I'm testing with 100 users, 15 job types, 100k job requests, and 45 workers. That means there are 1500 ActiveUserJobCount facts, 45 WorkerResource facts, and the rest is probably obvious. The first (fire-rules) that digests all the initial fact entry takes 27 seconds, then my mileage varies wildly, from 57 seconds to 10 seconds when I generate 15 or more SelectedPair entries for dispatch. (Initially there are a LOT of selected pair entries until the workers are saturated). Anyway, just looking for stupid newbie tips. One thing I might consider is changing the entire ActiveUserJobCount check to predicates instead of facts, but I have no idea how that would affect performance.
There are some minimum number of queries in addition to the above rules.
Between each fire-rules
the dispatcher will select one job per job type (so 15 in this numbers case), dispatch it, update the ActiveUserJobCount, WorkerResource, facts, and retract the dispatched JobRequest facts.

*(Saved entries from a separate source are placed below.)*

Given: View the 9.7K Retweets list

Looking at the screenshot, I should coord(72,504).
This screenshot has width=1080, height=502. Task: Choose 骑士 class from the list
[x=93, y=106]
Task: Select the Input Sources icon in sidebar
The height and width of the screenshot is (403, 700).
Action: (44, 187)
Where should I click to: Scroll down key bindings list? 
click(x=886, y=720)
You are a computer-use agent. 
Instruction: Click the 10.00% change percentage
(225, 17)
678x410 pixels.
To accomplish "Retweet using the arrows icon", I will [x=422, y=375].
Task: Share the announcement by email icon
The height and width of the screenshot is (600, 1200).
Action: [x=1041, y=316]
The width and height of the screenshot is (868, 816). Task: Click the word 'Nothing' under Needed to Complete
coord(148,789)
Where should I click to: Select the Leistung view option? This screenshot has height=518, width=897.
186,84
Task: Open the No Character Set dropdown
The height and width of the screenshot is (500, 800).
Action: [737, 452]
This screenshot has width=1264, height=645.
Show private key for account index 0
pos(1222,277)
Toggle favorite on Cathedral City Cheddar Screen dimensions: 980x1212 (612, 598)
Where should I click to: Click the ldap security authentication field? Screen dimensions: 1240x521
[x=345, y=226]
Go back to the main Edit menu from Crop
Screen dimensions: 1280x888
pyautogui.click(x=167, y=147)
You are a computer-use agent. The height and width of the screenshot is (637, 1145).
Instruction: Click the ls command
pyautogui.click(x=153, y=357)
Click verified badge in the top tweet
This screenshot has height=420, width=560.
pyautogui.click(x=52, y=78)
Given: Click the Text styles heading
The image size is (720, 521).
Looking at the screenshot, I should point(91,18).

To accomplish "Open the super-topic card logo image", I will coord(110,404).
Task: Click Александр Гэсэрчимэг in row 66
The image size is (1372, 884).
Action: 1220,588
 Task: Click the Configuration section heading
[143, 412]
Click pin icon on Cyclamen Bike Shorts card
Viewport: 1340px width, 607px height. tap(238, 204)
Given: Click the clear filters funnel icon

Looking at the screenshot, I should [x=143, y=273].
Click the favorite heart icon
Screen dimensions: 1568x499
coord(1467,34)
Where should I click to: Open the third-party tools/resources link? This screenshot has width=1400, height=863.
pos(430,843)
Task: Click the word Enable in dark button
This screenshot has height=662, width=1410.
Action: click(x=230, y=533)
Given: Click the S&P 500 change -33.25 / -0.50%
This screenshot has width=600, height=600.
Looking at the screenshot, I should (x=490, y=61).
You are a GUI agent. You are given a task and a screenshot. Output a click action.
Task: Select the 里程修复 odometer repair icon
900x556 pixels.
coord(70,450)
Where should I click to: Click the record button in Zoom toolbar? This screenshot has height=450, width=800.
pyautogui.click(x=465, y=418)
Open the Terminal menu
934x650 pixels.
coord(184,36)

So I'm averaging about 1-3 seconds per job dispatch, and whacking the hell out of my CPU. (Memory footprint is good however... surprise!)
I had originally hoped to do the fact maintenance for active user job counts (used for round robin eligibility consideration), and worker resource stats (to track remaining worker capacity), in the RHS of rules. But I gave that up early in the process because it was a side-effect oriented process with a bunch of [:not A] => A
scenarios, which might have been doable, but it was really the timing of the rule LHS evaluations that killed it, since LHS evaluations are perceptually "in parallel" and not sequential with respect to cause and effect for a given rule.
So I compute some eligible things, then do the dispatching and accounting between calls to fire-rules
, then do it all over again (always saving and continuing from the updated session).
> but it was really the timing of the rule LHS evaluations that killed it, since LHS evaluations are perceptually “in parallel” and not sequential with respect to cause and effect for a given rule.
Only the case for insert-unconditional!
(and possibly even a defect), but yeah. if you have to extract these facts after they are “done” it may make most sense to be an external thing anyways.
@dave.tenny I can look at your rules from above some, sounds too slow
Happy to share the whole module, nothing but some pretty rules and ugly code to do the bookkeeping and setup mock data and such
when something takes long in that range of seconds (like 10+) I tend to do a cpu sampling
Job dispatch and completion is all about accounting then trying again with updated rules.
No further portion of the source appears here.